This script makes some assumptions: You should already have aTGCRooStat datacards and all root files should be available, those containing the EFT parametrization as TF(1,2,3) and those of the backgrounds. This scripts reads the parametrization files and converts it into a json file that can be read by AnalyticAnomalousCoupling EFT model.
The EFT parametrization file names should follow this convention:
<whatever>_<name>.root
Where <name>
is the one appearing in the datacard except for an arbitrary prefix that can be added
to all samples by specifying the c.l.a. -pp (or --processprefix) so that the datacard name reads as
<processprefix>_<name>
The parametrization should be know and should be the same for all the root input files. For example the files could contain a TF3 function with following content:
[0]+[1]*x+[2]*y+[3]*z+[4]*x*y+[5]*x*z+[6]*y*z+[7]*x*x+[8]*y*y+[9]*z*z
We do not know what the x
coeff., namely [1]
, stands for so it should be provided as an input to this script.
For example, we have multiple files containing the parametrization for each bin as:
signal_proc_ZVBF_ptZ_mu_3D_binx0.root, signal_proc_ZVBF_ptZ_mu_3D_binx1.root
signal_proc_ZVBF_ptZ_mu_3D_binx2.root, signal_proc_ZVBF_ptZ_mu_3D_binx3.root, ...
And atGCRooStat
compliant datacards with process names:
anoCoupl_process_ZVBF_ptZ_mu_3D_binx0, anoCoupl_process_ZVBF_ptZ_mu_3D_binx1
anoCoupl_process_ZVBF_ptZ_mu_3D_binx2, anoCoupl_process_ZVBF_ptZ_mu_3D_binx3, ...
The EFT parametrization in the signal_proc_*
files reads as (from a priori knowledge from analysts that developed the parametrization):
sm + x*lin_cx + y*lin_cw + z*lin_cb + x*y*mix_cx_cw + x*z*mix_cx_cb + y*z*mix_cw_cb +
+ x*x*quad_cx + y*y*quad_cw + z*z*quad_cb
Therefore this script can be called as:
python convertToJson.py -fg signal_proc_*.root -pp anoCoupl_process -fp signal_proc
-c sm:0,lin_cx:1,lin_cw:2,lin_cb:3,mix_cx_cw:4,mix_cx_cb:5,mix_cw_cb:6,quad_cx:7,quad_cw:8,quad_cb:9
-mp 8 -o converted_aTGC_EFT2Obs.json
Both of the methods have been cross-checked with two analysis examples: SMP-20-005 for the EFT2Obs part and SMP-16-018 for the aTGCRooStat
. A perfect agreement is found on the likelihood profiles therefore fully validating the method.

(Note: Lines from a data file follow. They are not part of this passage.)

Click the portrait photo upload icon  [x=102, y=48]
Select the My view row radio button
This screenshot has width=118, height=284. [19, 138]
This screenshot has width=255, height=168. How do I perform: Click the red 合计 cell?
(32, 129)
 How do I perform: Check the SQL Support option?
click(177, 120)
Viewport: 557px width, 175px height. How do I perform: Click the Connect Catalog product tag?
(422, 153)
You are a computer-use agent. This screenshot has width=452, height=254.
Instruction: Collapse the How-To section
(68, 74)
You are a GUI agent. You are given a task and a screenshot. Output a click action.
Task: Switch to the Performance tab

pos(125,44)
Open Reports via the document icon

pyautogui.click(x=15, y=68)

The datacards for both analyses can respectively be found here-SMP-20-005 and here SMP-16-018.
Datacard combination works out of the box by specifying more than one json file in the --PO EFTJsonMap
separated by a comma, for example:
text2workspace.py combined.txt -P HiggsAnalysis.AnalyticAnomalousCoupling2.AnaliticAnomalousCouplingEFTNegativeExtended:analiticAnomalousCouplingEFTNegativeExtended --X-allow-no-signal -o combined.root --PO eftOperators=cW --X-allow-no-background --PO EFTJsonMap=thestand/VBFdatacards/converted_aTGC_EFT2Obs_VBFZ_SMEFT_cx_into_cw.json,SMP-20-005/puppi_phi_f_binned_AAC/converted_aTGC_EFT2Obs_VBFZ_SMEFT_cx_into_cw.json
This frameworks comes with plotting tools to support analyst with fast instruments to draw results of fits. For obvious reasons plots are available for 1D and 2D scans on the parameters of interests.
For plots of likelihood profiles scripts/mkEFTScan.py
supports both:
./scripts/mkEFTScan.py oned.root -p k_cqq3 -maxNLL 10 -lumi 138 -cms -preliminary -xlabel "c_{qq}^{(3)} [TeV^{-2}]"

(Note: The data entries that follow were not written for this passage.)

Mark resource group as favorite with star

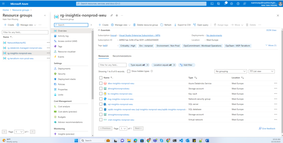pos(117,15)
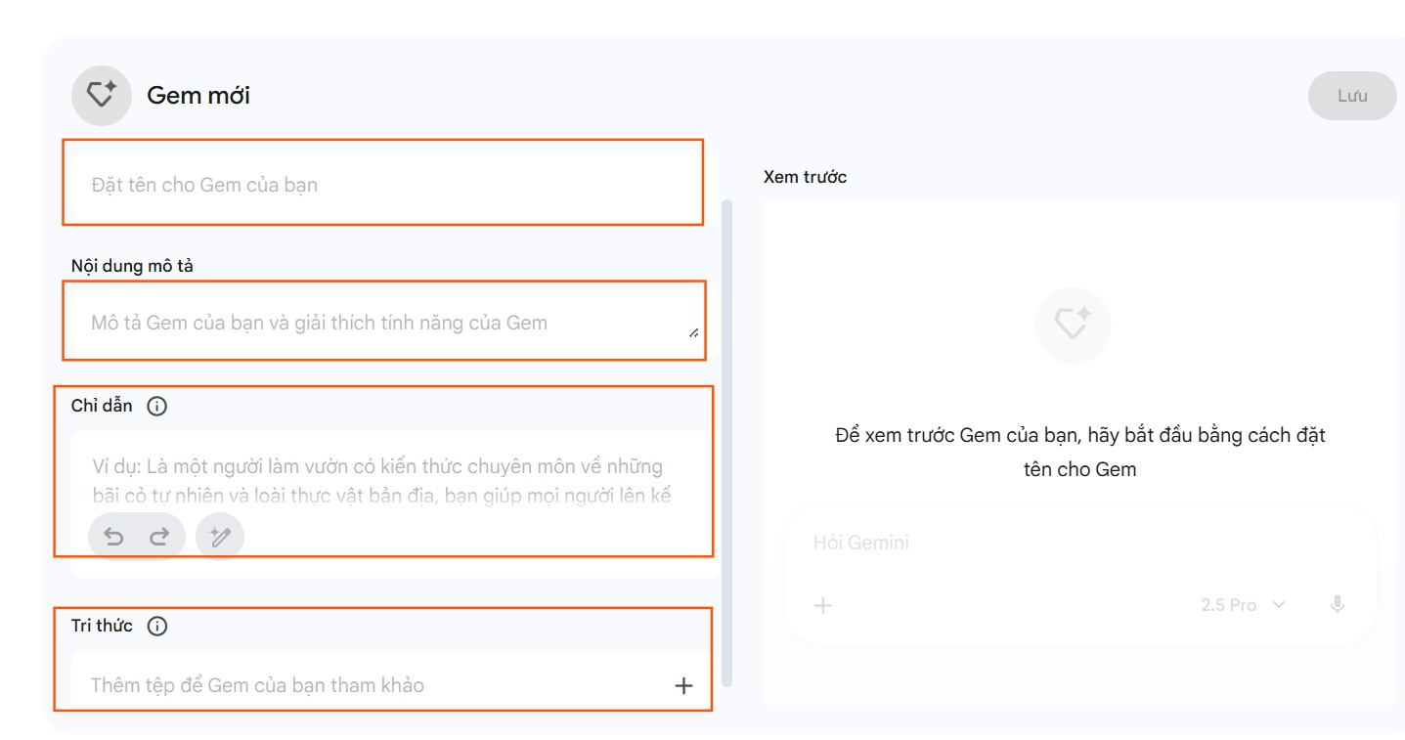This screenshot has height=740, width=1405.
Task: Click into the Nội dung mô tả textbox
Action: pyautogui.click(x=381, y=323)
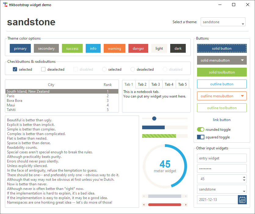Screen dimensions: 255x214
Task: Expand the outline menubutton dropdown
Action: click(x=221, y=96)
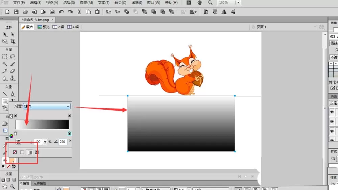
Task: Choose the solid fill type button
Action: coord(22,152)
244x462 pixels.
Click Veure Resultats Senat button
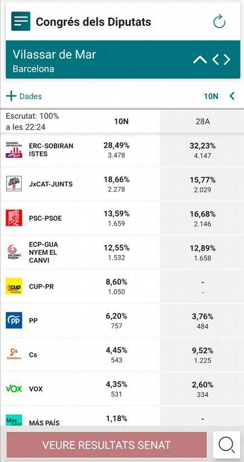(x=107, y=445)
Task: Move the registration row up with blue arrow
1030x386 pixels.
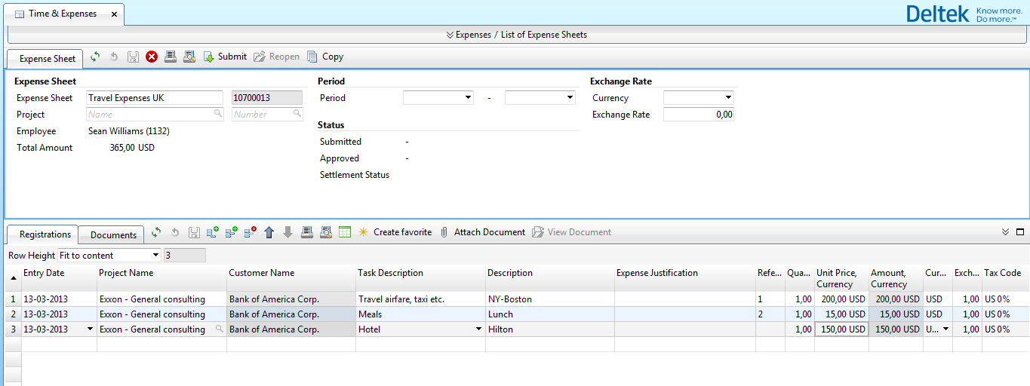Action: pyautogui.click(x=269, y=232)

./scripts/mkEFTScan.py twod.root -p k_cqq3 k_cqq31 -maxNLL 10 -lumi 138 -cms -preliminary -xlabel "c_{qq}^{(3)} [TeV^{-2}]" -ylabel "c_{qq}^{(3,1)} [TeV^{-2}]"
For profiled fits one usually scans one/two parameter of interest while leaving the others floating and free to maximse the likelihood at a specific POI. A debugging plotting tool can be useful to print the template (full BSM or single templates) at the fixed POI values on the scan. For plotting options can be concatenated to create a gif: scan
will just draw the scan as a gif, overall
will read the datacard and retrieve all templates for SM background and BSM EFT (as many operators as you want) and display the stacked distribution (this function also provides support for rateParameters). signal
does the same without but backgrounds (only sm
template from datacard). Lastly templates
method will draw signal
plus all the single templates that scale as a function of the various parameters.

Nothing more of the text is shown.